▶ 分析用テキスト
• • • • • • •

両者に含まれるサポニン以外の栄養素も種類や含有量が大きく異なり、それによって身体に対する効果にも違いがあります。例えば大豆には、高麗人参がもつストレス軽減効果や自律神経のバランスを整える効果は期待できません。また、高麗人参は古くから貴重な薬草として利用されてきましたが、一般的に大豆は薬として利用されていません。

大豆はサポニンを含みますが、高麗人参のサポニンとは種類が違います。ほかの成分や身体に対する効果も大きく異なり、高麗人参の代用品にはなりません。

黒豆

黒豆は、高血圧や糖尿病、動脈硬化の予防に効果的な食品として知られています。高麗人参と同じく、煎じてお茶としても飲まれています。

黒豆にもサポニンが含まれていますが、黒豆は大豆の品種のひとつで、高麗人参のサポニンとは効果のメカニズムが異なります。また、黒豆の健康効果の多くは、黒豆に含まれる色素のアントシアニンの働きによってもたらされます。
黒豆にはサポニンが含まれ、高麗人参と似た効果もありますが、代用品とはいえません。

高麗人参以外の薬用人参

高麗人参以外にも、健康食品や漢方薬として使用される薬用人参があります。これらには高麗人参と同じくジンセノサイドが含まれていますが、その種類や量が高麗人参とは異なります。

なお、一般的に食べられている野菜のニンジンはセリ科の植物で、ウコギ科の高麗人参とは全く異なり、ジンセノサイドも含まれていません。

アメリカニンジン

アメリカニンジンは、高麗人参と同じウコギ科の薬用植物で、北アメリカ東部が原産です。「西洋人参」という別名があるほか、中国におけるアメリカ国旗の旧称である「花旗」にちなんで「花旗参」とも呼ばれます。

アメリカニンジンにも、高麗人参と同じく有効成分のジンセノサイドが含まれています。しかし、薬効が一般に知られたのが18世紀初頭と遅く、生薬として利用されてきた歴史が浅いため、効果や身体に対する悪影響については不明な点も多く残っています。

アメリカニンジンは高麗人参と同じウコギ科の植物ですが、東洋医学における生薬の基本的性質が異なっており、高麗人参には身体を温める作用がある一方で、アメリカニンジンには身体を冷やす作用があります。
また、アメリカニンジンは通常3、4年で収穫されるため、4-6年かけて栽培される高麗人参と比較すると、ジンセノサイドなどの有効成分が少量しか含まれていません。

アメリカニンジンは日本では主にサプリメントとして利用されており、通信販売などで購入可能です。しかし、作用や有効成分の含有量の違いから、高麗人参の代用品とはいえません。

三七人参

三七人参(さんしちにんじん)はウコギ科の薬用植物で、中国の南部が原産地です。広西省の田陽や田東と呼ばれる地域で産出されることから「田七人参(でんしちにんじん)」とも呼ばれます。また、金に換えられないほど貴重という意味の「金不換(きんふかん)」という別名もあります。

• • • • • • •

▶ 読解の応用
1: 本文によると、アメリカニンジンは通常何年で収穫されますか。
2: 本文から、「黒豆にもサポニンが含まれてい」で始まり「ノサイドも含まれていません。」で終わる部分を、両端の語句も含めてそのまま引用してください。

コレクション収録のレコード:
• • • • • • •

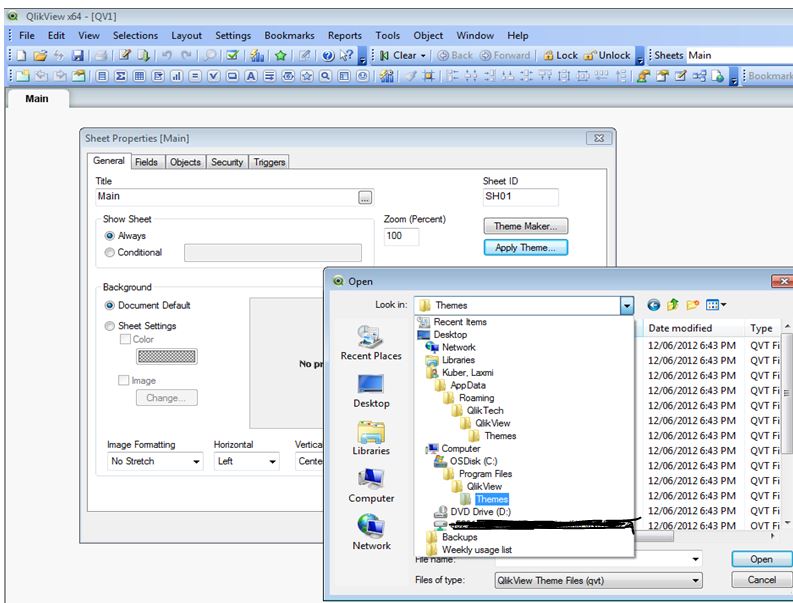This screenshot has height=603, width=793.
Task: Select the Conditional show sheet option
Action: tap(110, 253)
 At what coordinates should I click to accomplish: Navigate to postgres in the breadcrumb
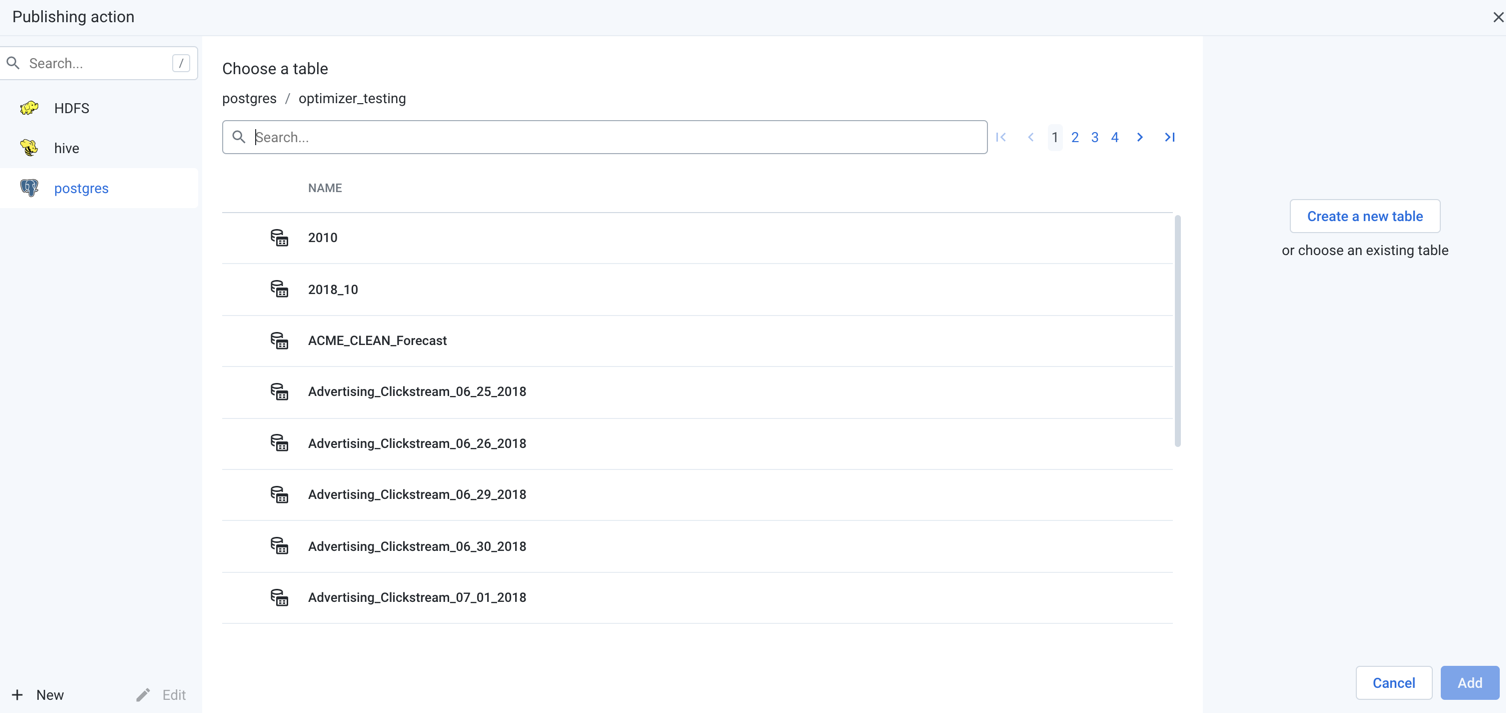point(249,98)
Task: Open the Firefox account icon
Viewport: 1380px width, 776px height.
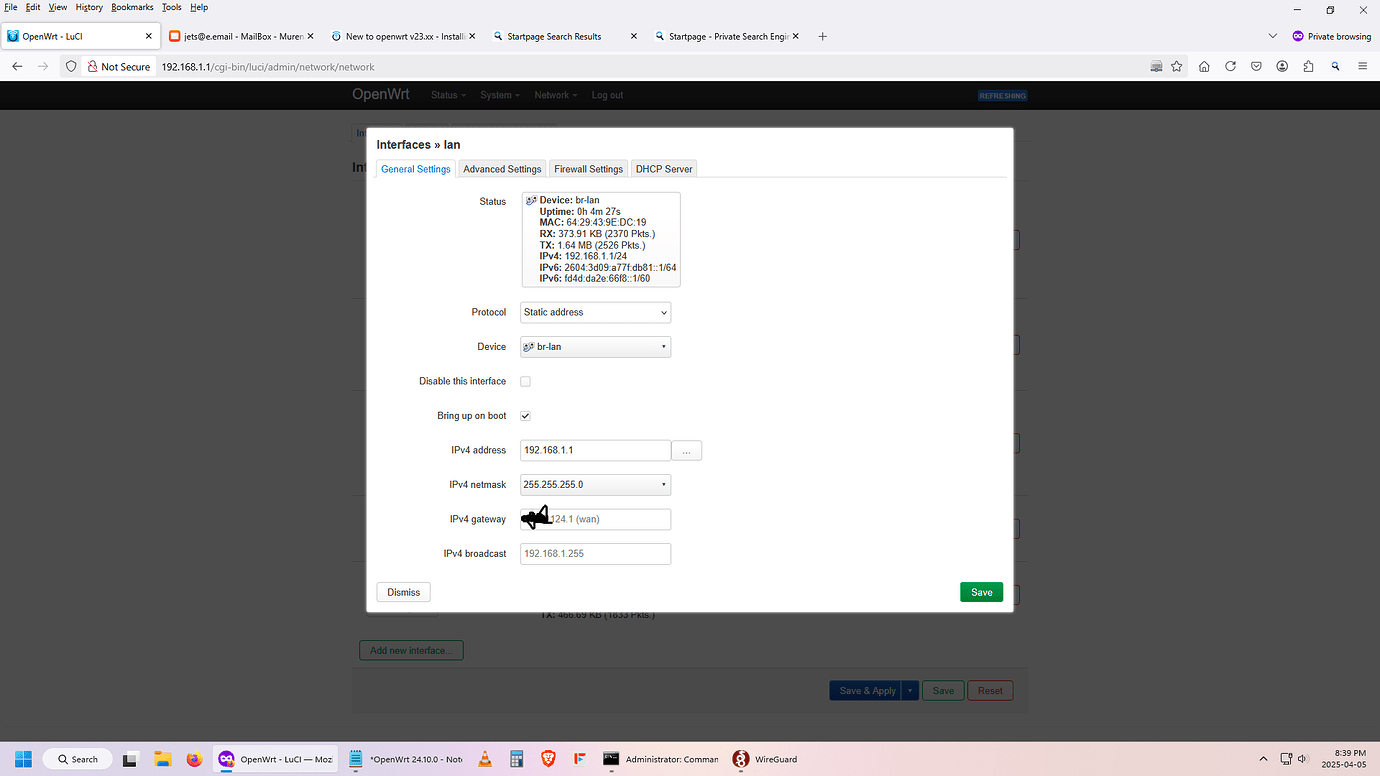Action: 1282,66
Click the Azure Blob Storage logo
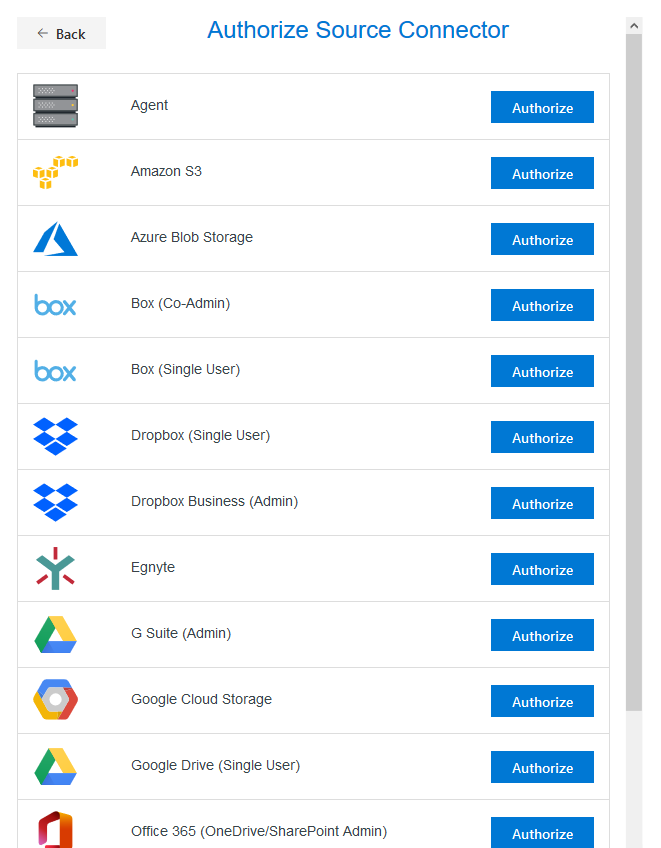The image size is (661, 848). [55, 238]
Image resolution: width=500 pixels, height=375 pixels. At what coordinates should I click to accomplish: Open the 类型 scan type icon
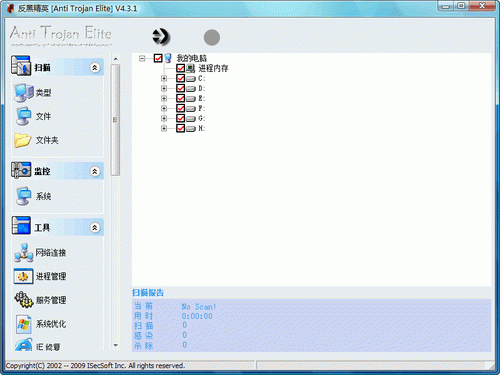coord(24,92)
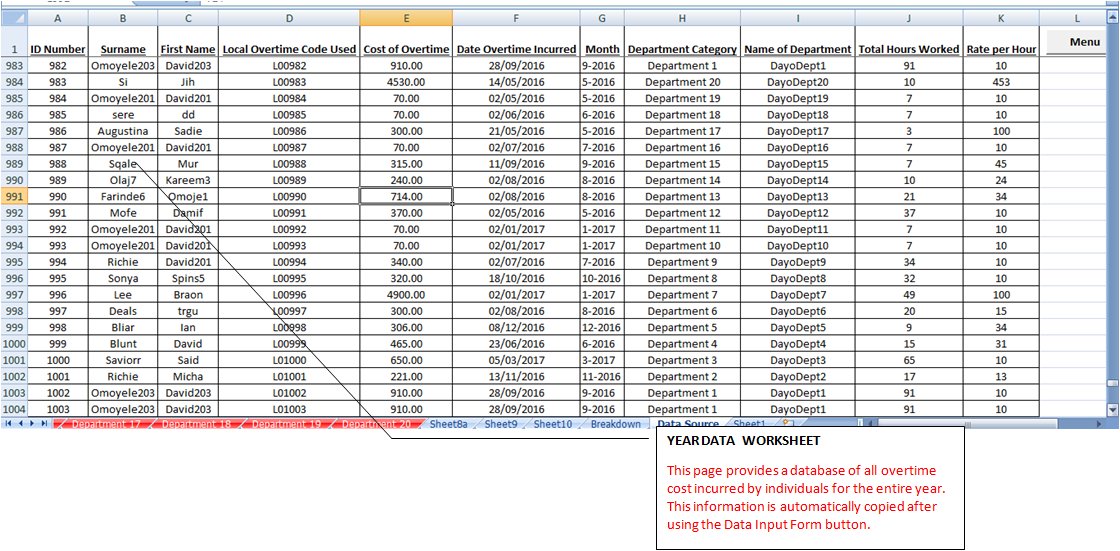Screen dimensions: 1120x551
Task: Select row 991 header
Action: [13, 197]
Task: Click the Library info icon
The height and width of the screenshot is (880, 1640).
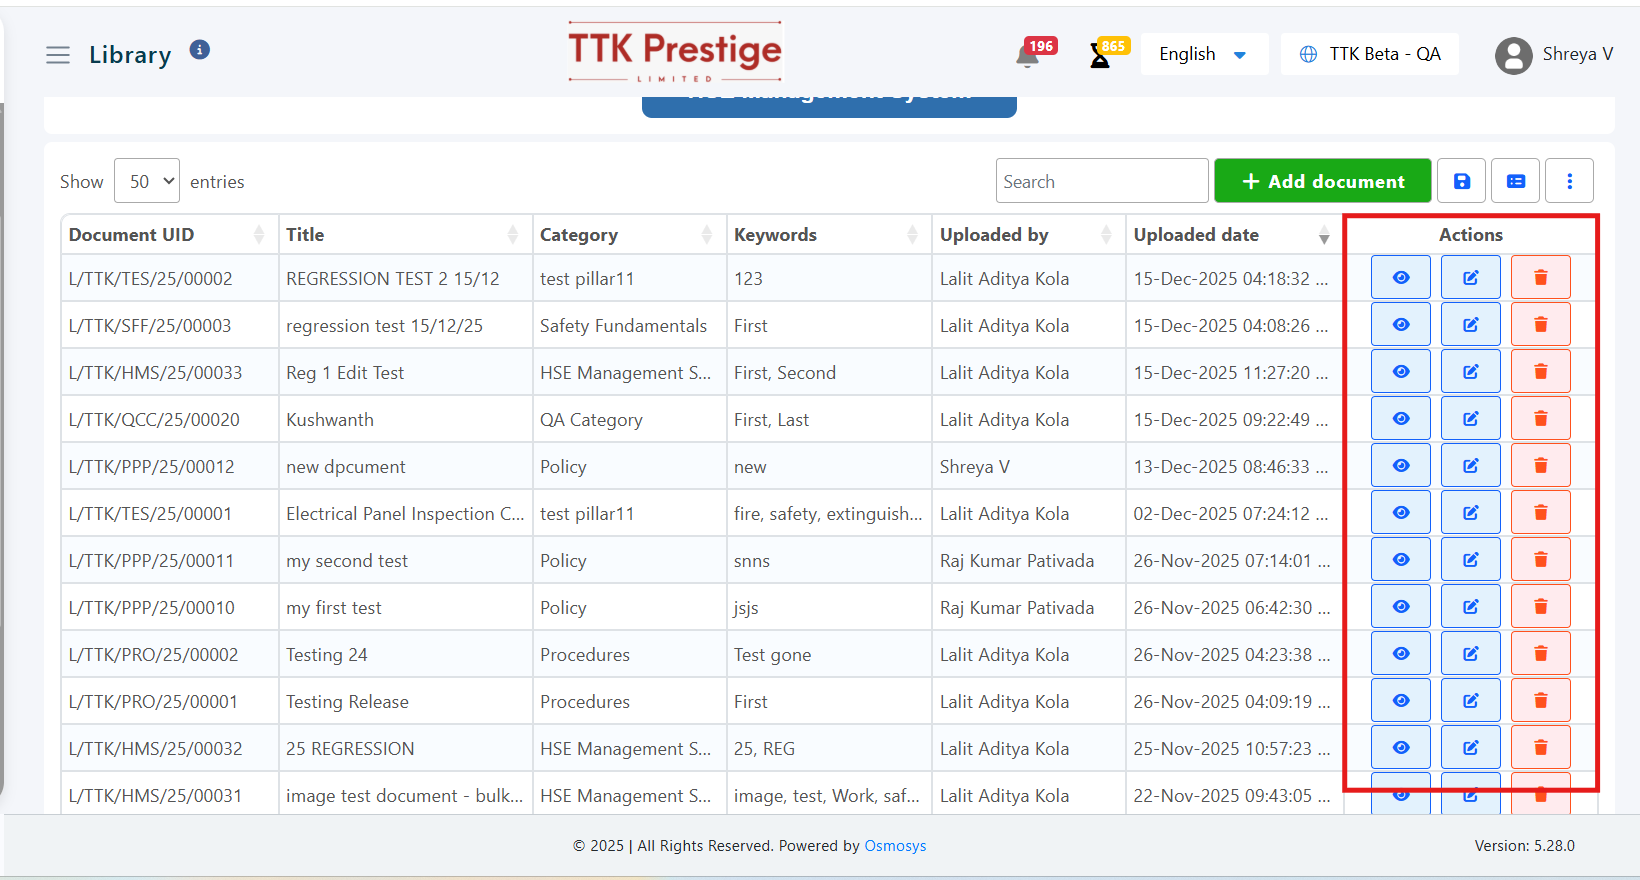Action: [x=200, y=50]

• • • • • • •

▶ 問題の解答
1: 通常3、4年で収穫されます。

2:
黒豆にもサポニンが含まれていますが、黒豆は大豆の品種のひとつで、高麗人参のサポニンとは効果のメカニズムが異なります。また、黒豆の健康効果の多くは、黒豆に含まれる色素のアントシアニンの働きによってもたらされます。
黒豆にはサポニンが含まれ、高麗人参と似た効果もありますが、代用品とはいえません。

高麗人参以外の薬用人参

高麗人参以外にも、健康食品や漢方薬として使用される薬用人参があります。これらには高麗人参と同じくジンセノサイドが含まれていますが、その種類や量が高麗人参とは異なります。

なお、一般的に食べられている野菜のニンジンはセリ科の植物で、ウコギ科の高麗人参とは全く異なり、ジンセノサイドも含まれていません。